One of our most common
assignments in a family law context is the
calculation of income for support purposes. This is often referred to as an
income valuation, income determination, or support calculation Because
self-employment allows for numerous deductions that reduce taxable income,
spouses that own their own businesses will often report earnings on their
income tax returns that may not accurately reflect their lifestyles. This can
pose problems when couples go through a divorce because one of the objectives
of support payments, which are based on the Federal Child Support Guidelines,
is to establish a fair standard of support.
There are typically two
ways that income is underreported: overstating expenses and undeclared revenue.
The Guidelines provide a
number of examples of expenses that should be added back or adjusted in order
to give a truer representation of the income a spouse has available for support
payments.

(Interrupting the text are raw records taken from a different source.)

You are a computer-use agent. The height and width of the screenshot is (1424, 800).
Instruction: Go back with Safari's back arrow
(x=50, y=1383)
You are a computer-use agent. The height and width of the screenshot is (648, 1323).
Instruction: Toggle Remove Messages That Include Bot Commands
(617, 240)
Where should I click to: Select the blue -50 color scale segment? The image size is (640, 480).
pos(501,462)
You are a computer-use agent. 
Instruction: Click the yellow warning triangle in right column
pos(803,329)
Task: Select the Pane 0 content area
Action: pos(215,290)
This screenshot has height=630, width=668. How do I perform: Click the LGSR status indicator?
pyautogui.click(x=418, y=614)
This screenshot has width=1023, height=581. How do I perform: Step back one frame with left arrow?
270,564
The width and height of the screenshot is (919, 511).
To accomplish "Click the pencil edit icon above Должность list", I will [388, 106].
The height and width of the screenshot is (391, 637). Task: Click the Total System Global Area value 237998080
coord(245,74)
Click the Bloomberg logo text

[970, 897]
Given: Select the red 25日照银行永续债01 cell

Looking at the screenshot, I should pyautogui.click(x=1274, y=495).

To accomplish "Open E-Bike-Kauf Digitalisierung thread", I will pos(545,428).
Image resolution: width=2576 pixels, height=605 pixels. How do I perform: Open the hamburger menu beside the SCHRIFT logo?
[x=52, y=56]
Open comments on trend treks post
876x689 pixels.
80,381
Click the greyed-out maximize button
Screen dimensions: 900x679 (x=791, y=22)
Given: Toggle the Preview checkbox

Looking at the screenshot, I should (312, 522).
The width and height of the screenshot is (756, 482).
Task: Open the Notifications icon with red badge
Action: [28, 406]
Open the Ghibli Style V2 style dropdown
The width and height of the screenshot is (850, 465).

For example, spouses that employ friends or family members and pay
them wages over and above market rates for the same work will have to restate
these wages when calculating their income for support purposes; we’ve also encountered
spouses that deducted rental expenses for storing files or supplies in their
own homes, and these expenses would also need to be added back. Any personal
expenses that a spouse has been paying through their business are also included
in their income, as well as an additional amount that reflects the benefits
they received in doing so by paying lower taxes.
Unfortunately,
the Guidelines make no mention of any provision for undeclared income. Some
spouses conduct some or all of their business activities in cash and there may
not be a paper trail recording these transactions. Income Tax Authorities will
assess a taxpayer on unreported income using a net worth assessment to show
that the income they reported could not account for their lifestyle or the increase
in their personal equity (their assets, less their liabilities). The challenge
with unreported revenues lies in presenting a convincing enough argument that
this additional income exists; if you can make the case compellingly enough the
Courts will often impute some additional income. Making this case often relies
on evidence that demonstrates your spouse’s lifestyle, including reviewing
their bank and credit card statements, mortgage payments, and credit
applications to see if their stated income supports their obligations and their
standard of living. Attention has to be directed to the assets and liabilities
at an opening and closing period and the resulting changes therein.
Finally, if after all of
the above, the Courts find that your spouse’s income as calculated using the
adjustments set out above doesn’t fairly represent the income available to them
for the purpose of child support, and if they are a shareholder or director of
a corporation, the Courts can impute some or all of the Corporation’s net
earnings to their income. This is a helpful provision even in cases when income
hasn’t been historically underreported; sometimes, spouses will continue to pay
themselves a management salary but leave additional earnings in a business to
try and reduce the income available for support. However, unless they can
demonstrate that their business needs these funds – perhaps for a future
expansion, or the purchase of new equipment – the Courts may reject these
attempts to shelter funds when they could easily be withdrawn by the shareholder and available for support.